Dans la capitale iranienne, très dépeuplée pour cause de jour férié, des habitants appellent vendredi à la vengeance contre Israël, après son attaque d'une ampleur sans précédent contre des sites nucléaires et militaires et la mort de plusieurs hauts gradés et scientifiques iraniens.
Très remonté contre le Premier ministre israélien, Benjamin Netanyahou, Abbas Ahmadi, un homme de 52 ans, lance qu'«on ne peut pas laisser ce bâtard» continuer sinon «on finira comme Gaza», dévasté par plus de 20 mois de guerre entre l'armée israélienne et le Hamas palestinien.
«L'Iran doit le détruire, il doit faire quelque chose», tempête cet employé, au volant de sa voiture.
La plupart des rues de Téhéran en ce vendredi sont quasi désertes, la majorité des commerces étant fermés au milieu d'un week-end férié de trois jours à l'occasion de la fête chiite d'al-Ghadir.
Mais dans le centre de la capitale, qui abrite de nombreux bâtiments officiels, des Iraniens sont déjà dans la rue pour manifester contre l'ennemi juré et son allié américain. «Mort à Israël, mort à l'Amérique!», scandent-ils, brandissant des drapeaux iraniens.

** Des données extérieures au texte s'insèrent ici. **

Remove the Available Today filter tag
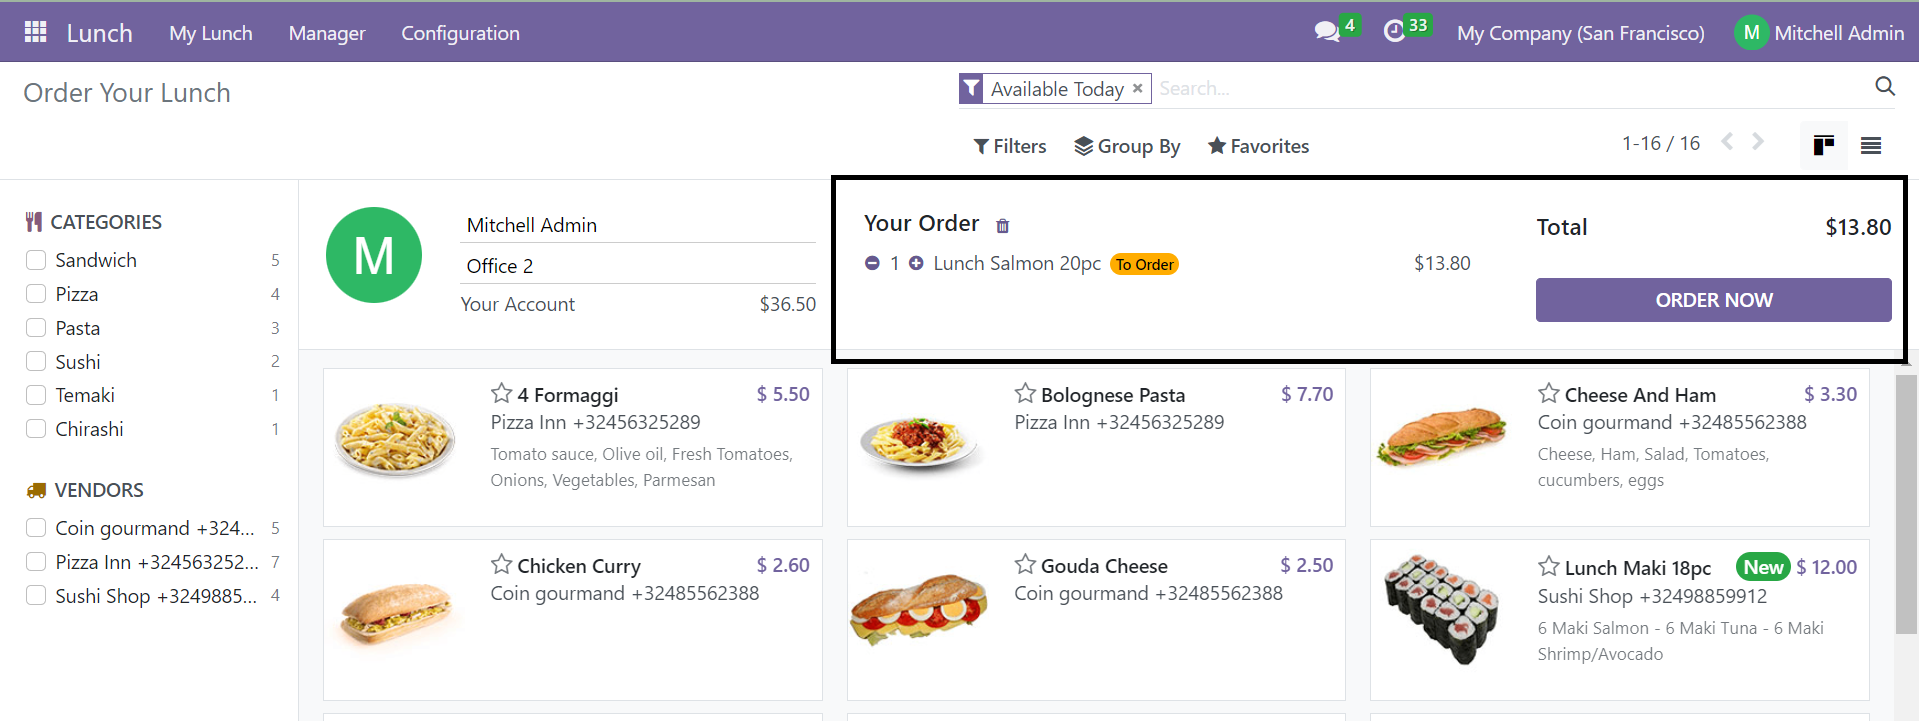The image size is (1919, 721). pos(1137,89)
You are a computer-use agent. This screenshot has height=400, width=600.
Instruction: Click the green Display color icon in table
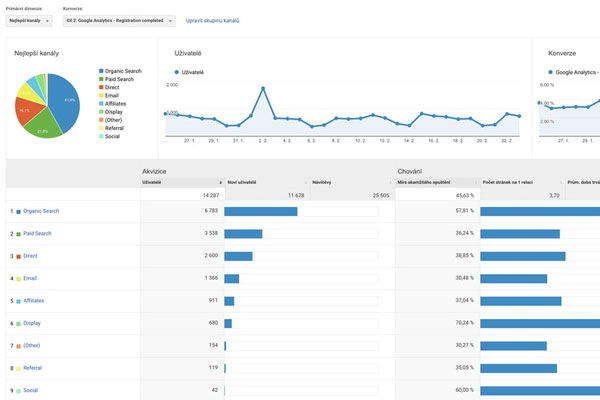pos(17,323)
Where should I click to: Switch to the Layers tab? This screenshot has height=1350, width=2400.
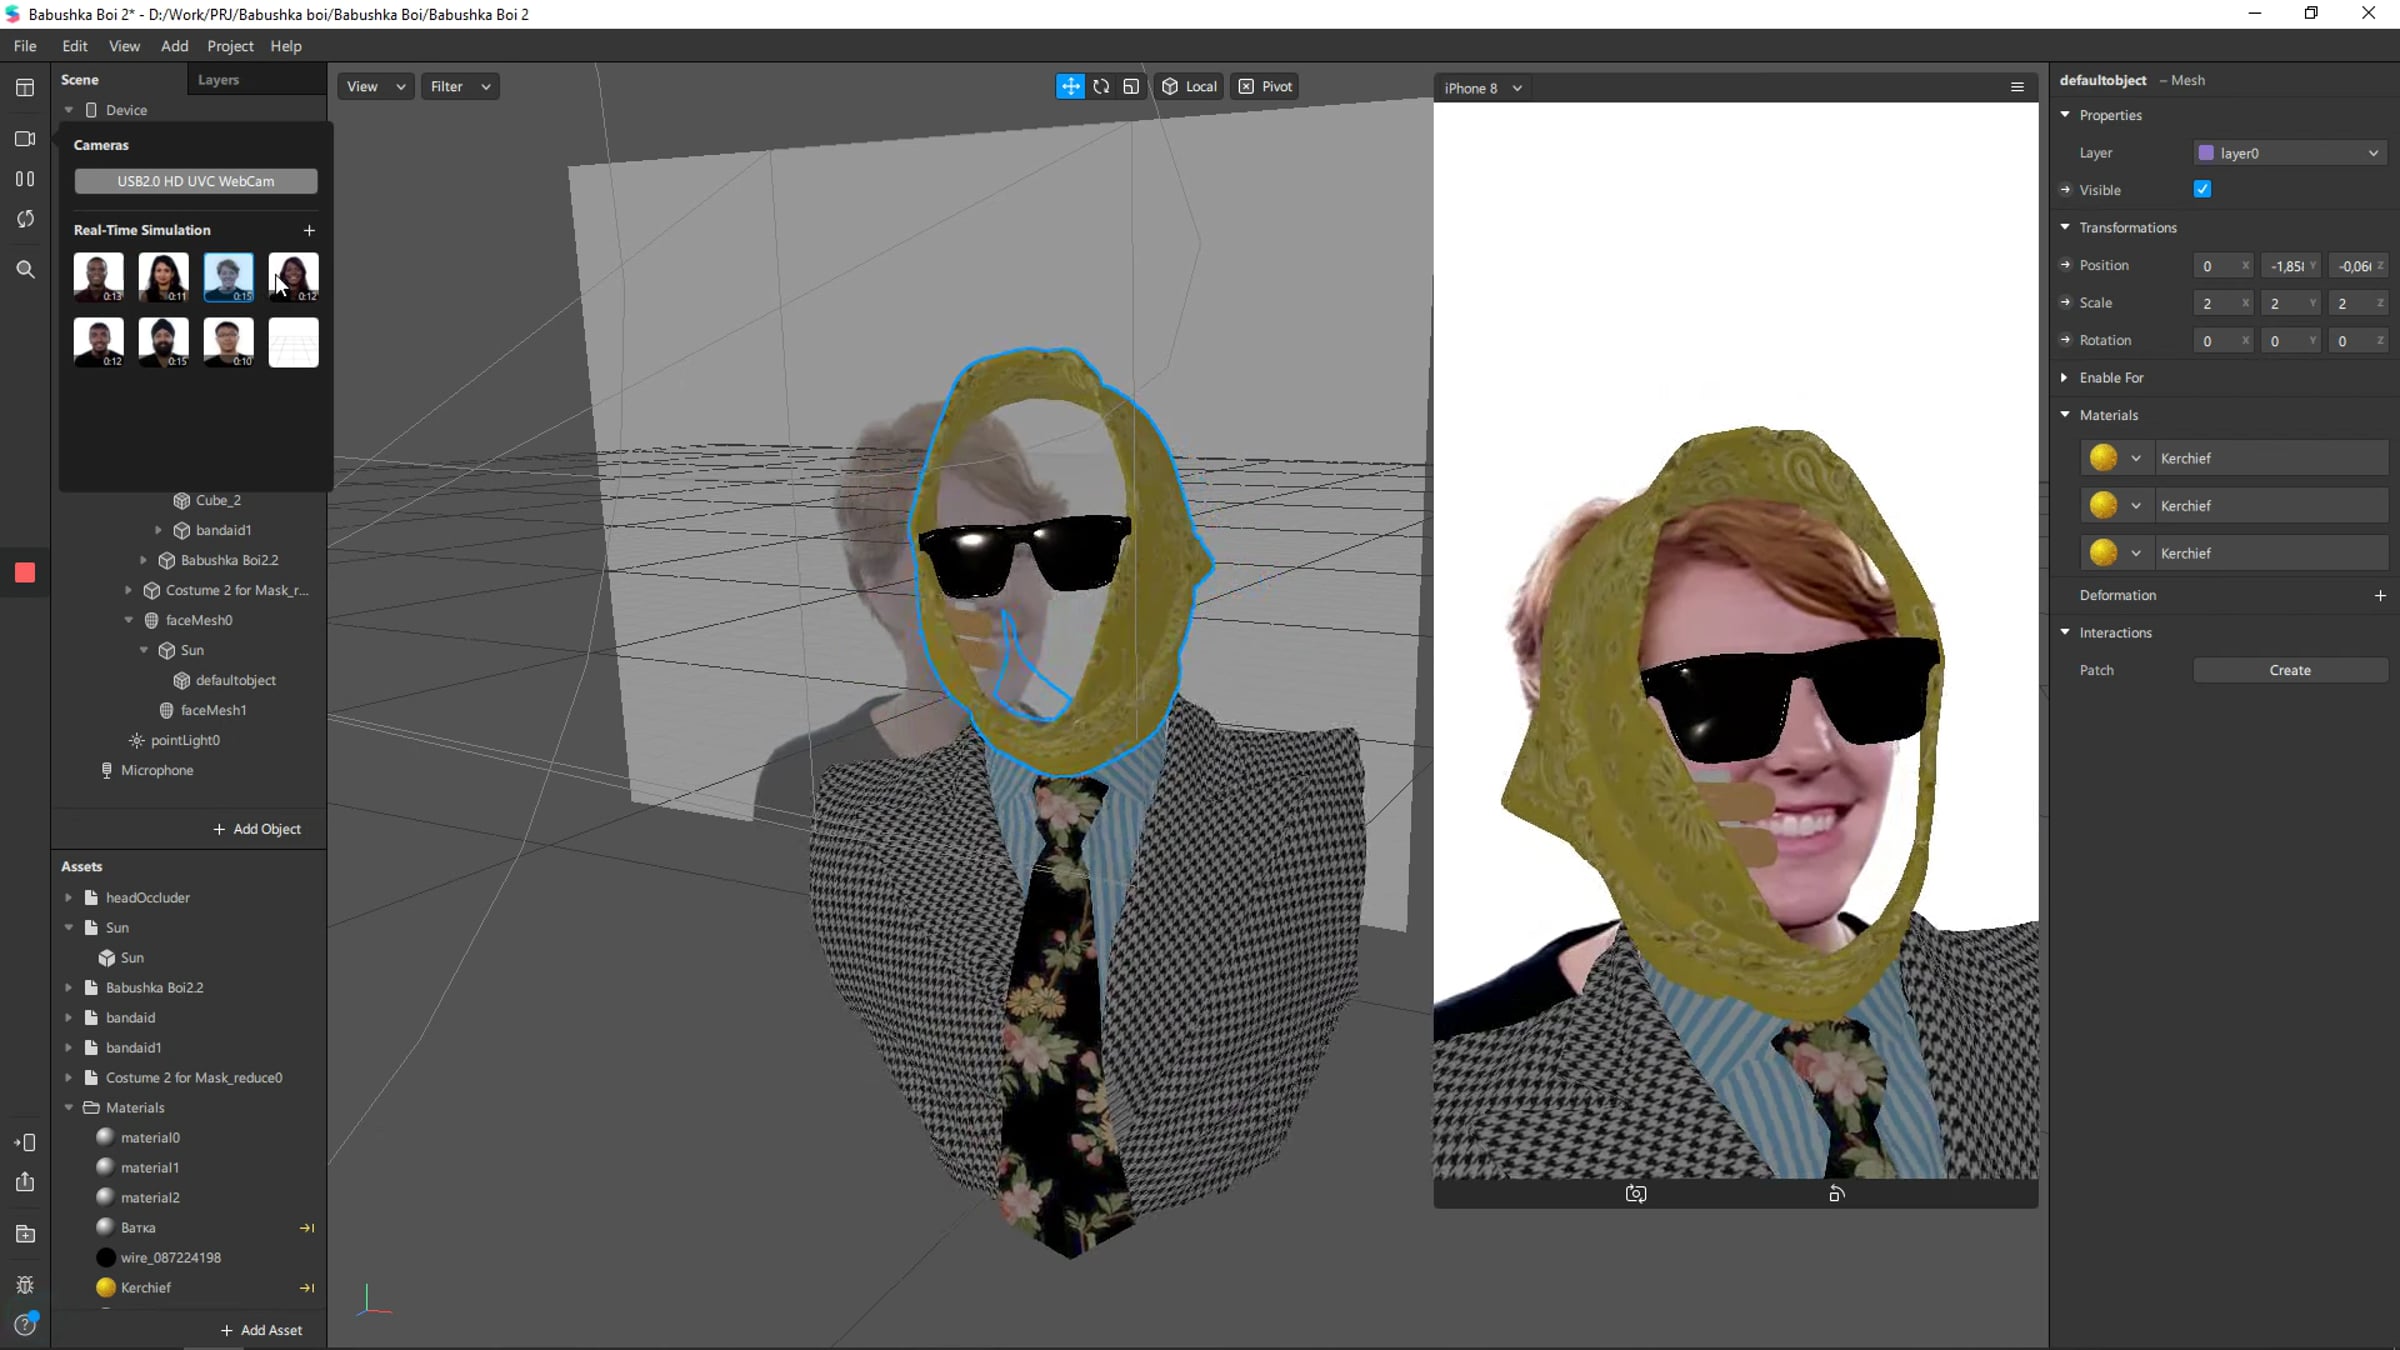(218, 80)
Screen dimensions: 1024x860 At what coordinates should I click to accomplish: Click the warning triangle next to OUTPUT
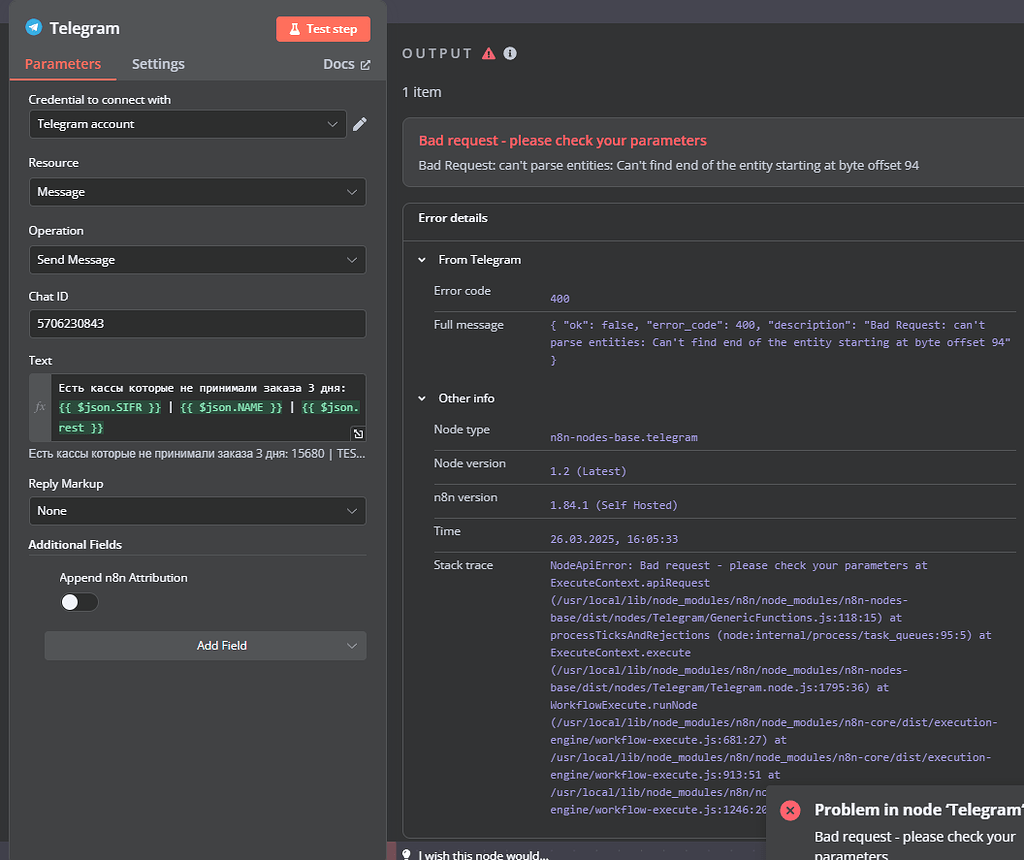(x=487, y=54)
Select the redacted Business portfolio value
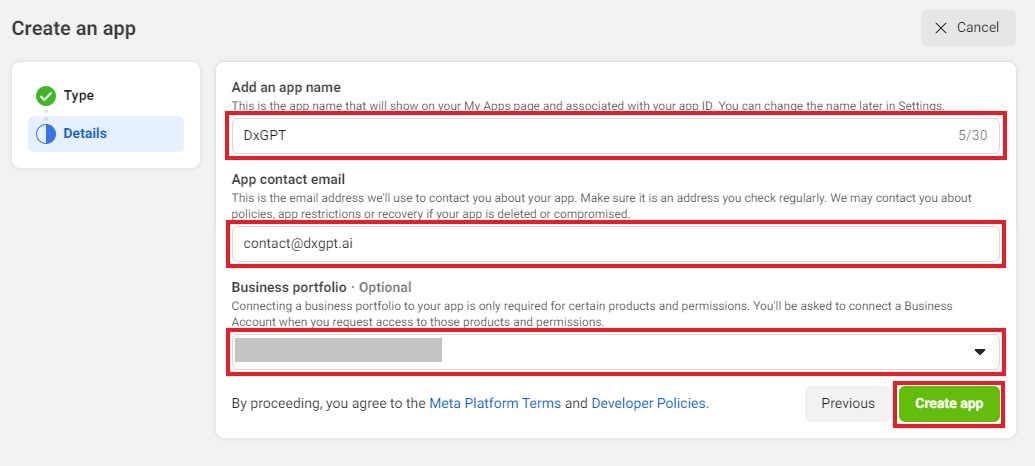 pos(338,350)
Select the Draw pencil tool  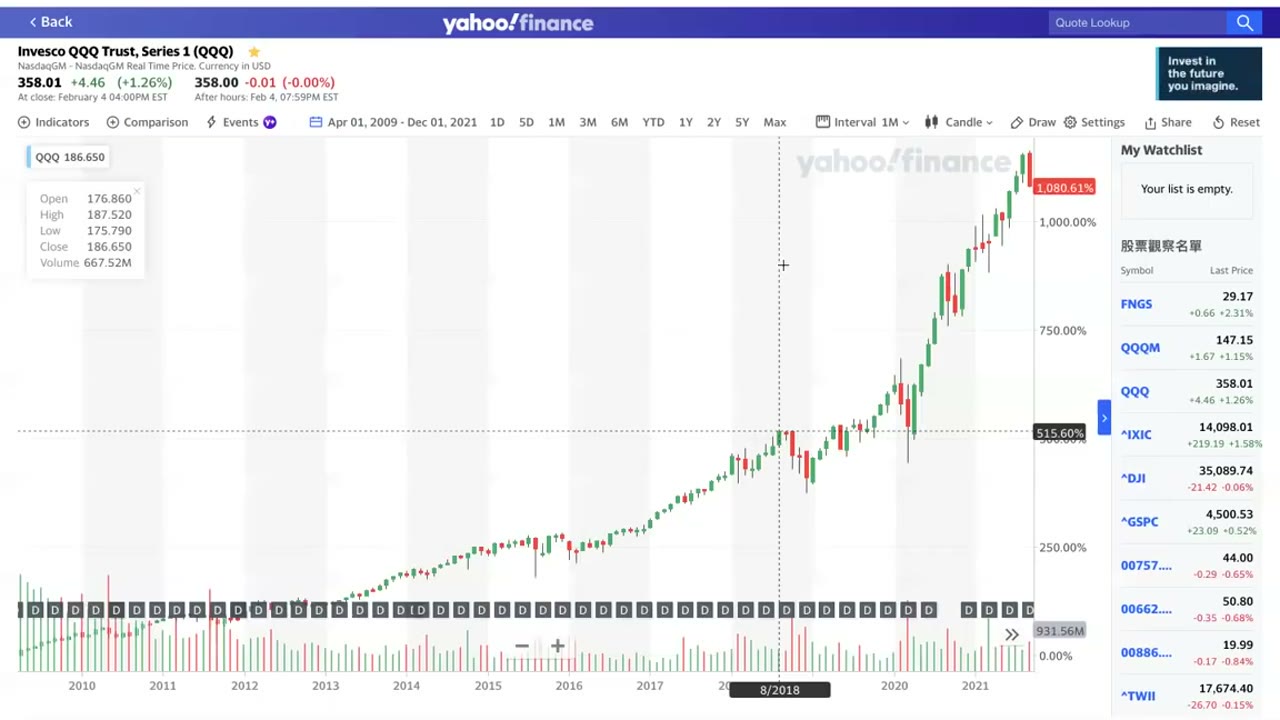point(1032,122)
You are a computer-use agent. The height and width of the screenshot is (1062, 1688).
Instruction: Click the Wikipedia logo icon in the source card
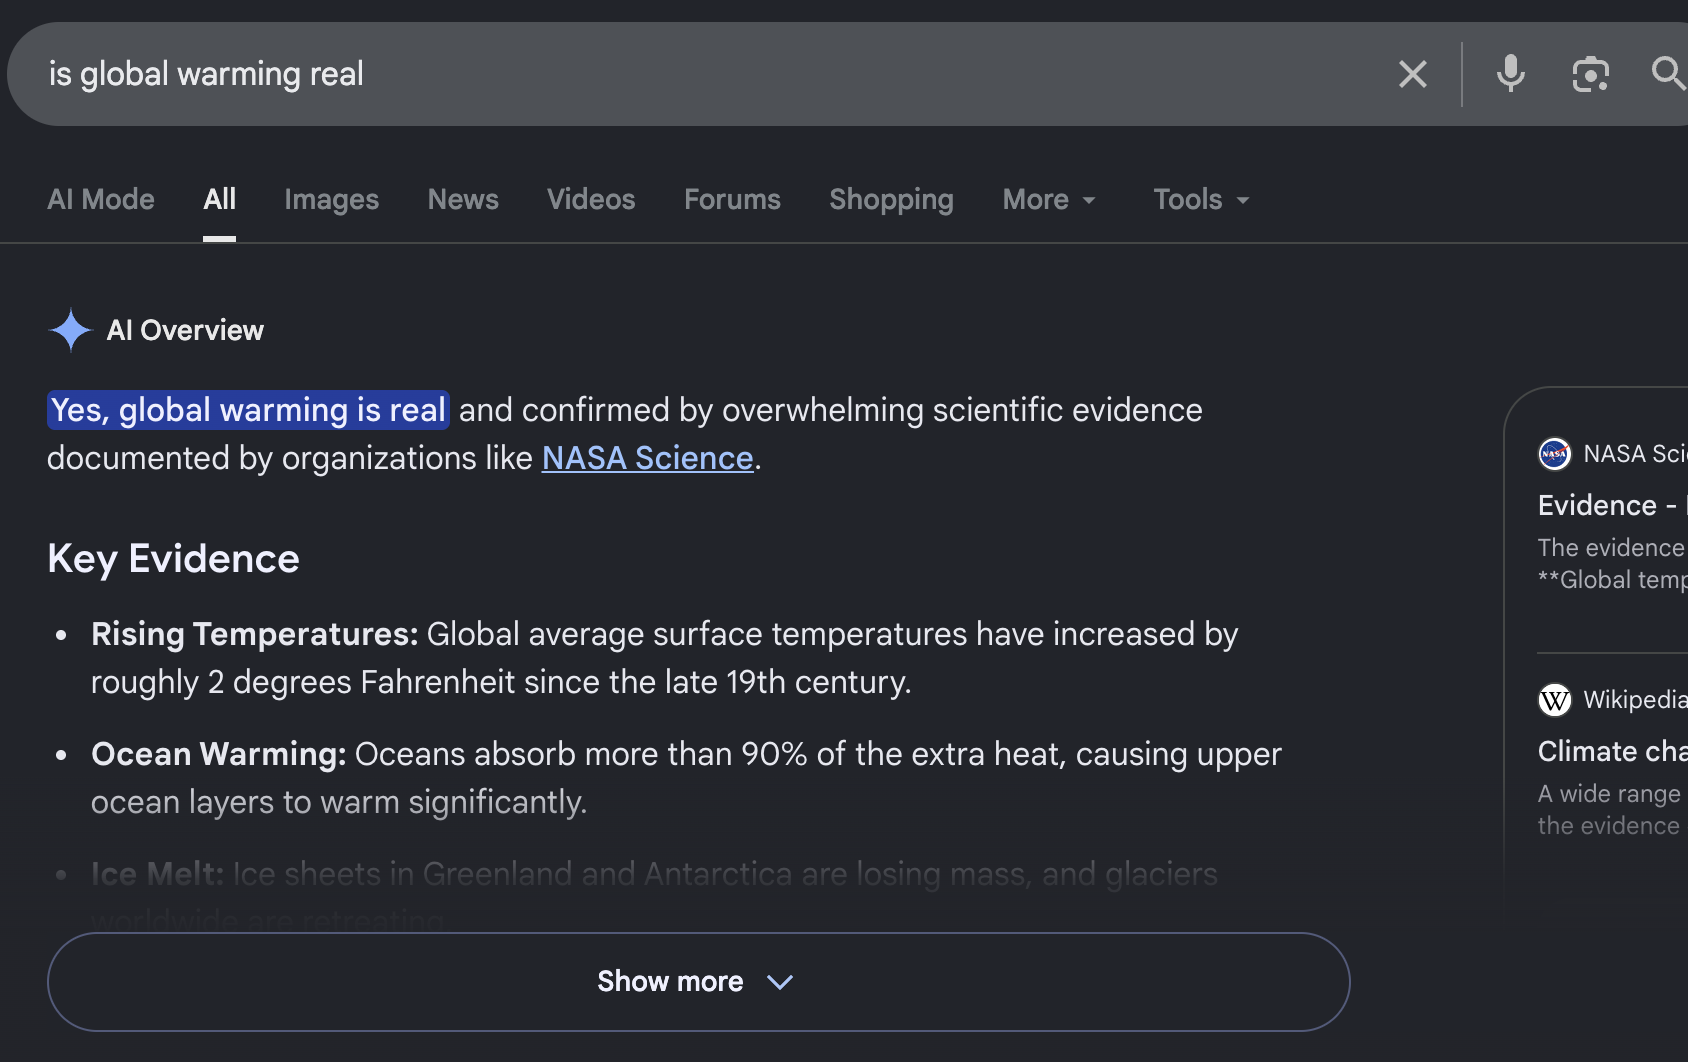click(x=1554, y=700)
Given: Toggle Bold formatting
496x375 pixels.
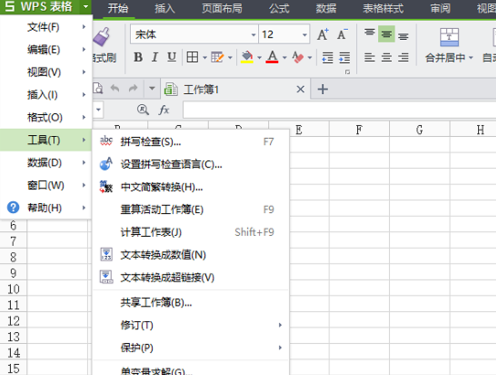Looking at the screenshot, I should tap(138, 57).
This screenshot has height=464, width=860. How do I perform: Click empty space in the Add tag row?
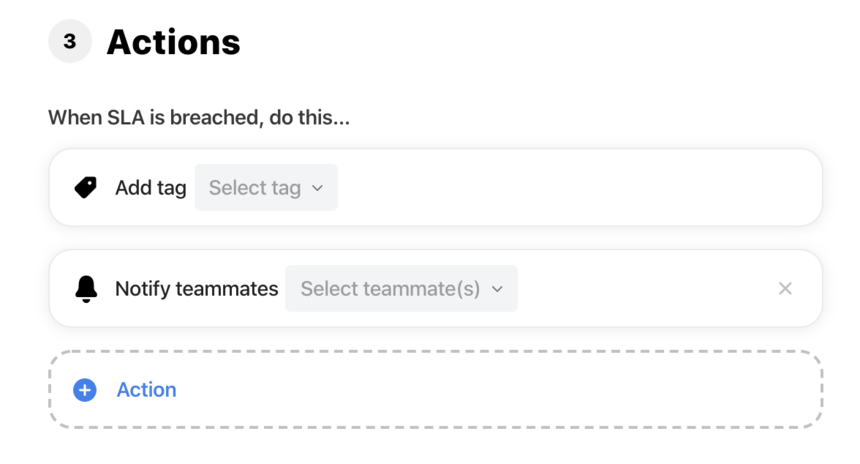click(x=576, y=188)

Certains portent aussi des portraits du guide suprême, l'ayatollah Ali Khamenei, au pouvoir depuis 1989 et ultime décisionnaire. Selon la télévision d'État, des manifestations similaires se tiennent dans d'autres villes.
Plusieurs stations-service sont aussi prises d'assaut avec de longues files d'attente, un phénomène loin d'être inhabituel en Iran en période de tensions.
Dans le quartier cossu de Nobonyad, au nord de Téhéran à quelques pas des majestueux sommets de l'Alborz, deux immeubles résidentiels lourdement endommagés et dont des flammes s'échappent encore, témoignent de la violence de l'attaque israélienne.
Les secouristes s'affairent au milieu des débris dans la zone, bouclée par un important dispositif de sécurité. Des familles en pleurs et des badauds sont réunis à proximité.
«Vivre dans la peur»
«Combien de temps allons-nous encore vivre dans la peur?», s'interroge Ahmad Moadi, un retraité de 62 ans vêtu d'une élégante chemise à rayures.
«En tant qu'Iranien, je pense qu'il doit y avoir une réponse écrasante, une réponse cinglante», dit-il d'un ton posé.
L'Iran et Israël, ennemis jurés depuis la Révolution islamique de 1979, se livrent depuis des années à une guerre de l'ombre.
L'an dernier, les tensions avaient atteint leur paroxysme lorsque l'Iran et Israël avaient à tour de rôle attaqué leur territoire respectif, sur fond de guerre à Gaza.
L'Iran arrête régulièrement des individus présentés comme des espions et a dans le passé accusé Israël d'être à l'origine d'assassinats ciblés ou de sabotages en lien avec son programme nucléaire.
Au moins six scientifiques du programme nucléaire iranien ont été tués vendredi, ainsi que les chefs de l'état-major de l'armée et des Gardiens de la Révolution, armée idéologique de la République islamique.
«Ils ont tué tant de professeurs d'université et de chercheurs, et ensuite ils vont négocier?», déplore M. Moadi, en référence aux Israéliens, que le pouvoir accuse d'être à la solde des États-Unis.
Washington a entamé en avril des négociations avec Téhéran sur son programme nucléaire.
Israël, comme les Occidentaux, accuse l'Iran de vouloir se doter de la bombe atomique et y voit une menace existentielle. Téhéran, qui se défend vigoureusement d'avoir de telles ambitions militaires, dit développer le nucléaire pour des besoins civils, notamment pour l'énergie.
«Un peu de paix»
L'attaque israélienne a été déclenchée alors que l'Iran et les États-Unis devaient mener dimanche un 6e cycle de pourparlers - dont la tenue est désormais incertaine - sur le nucléaire, sous médiation du sultanat d'Oman.
Washington demande le démantèlement complet des activités nucléaires iraniennes, exigence que Téhéran considère comme «non négociable».
«Ils veulent nous priver de notre capacité nucléaire, c'est inacceptable», estime Ahmad Razaghi, 56 ans, au diapason de la position officielle.
Pour Farnoush Rezaï, une infirmière de 45 ans portant un hijab coloré, les frappes israéliennes de vendredi représentent le dernier acte d'un pays proche de «son dernier souffle». Les dirigeants iraniens assurent depuis des décennies qu'Israël disparaîtra «bientôt».
«Si Dieu le veut, au moins un peu de paix en sortira», veut espérer Mme Rezaï.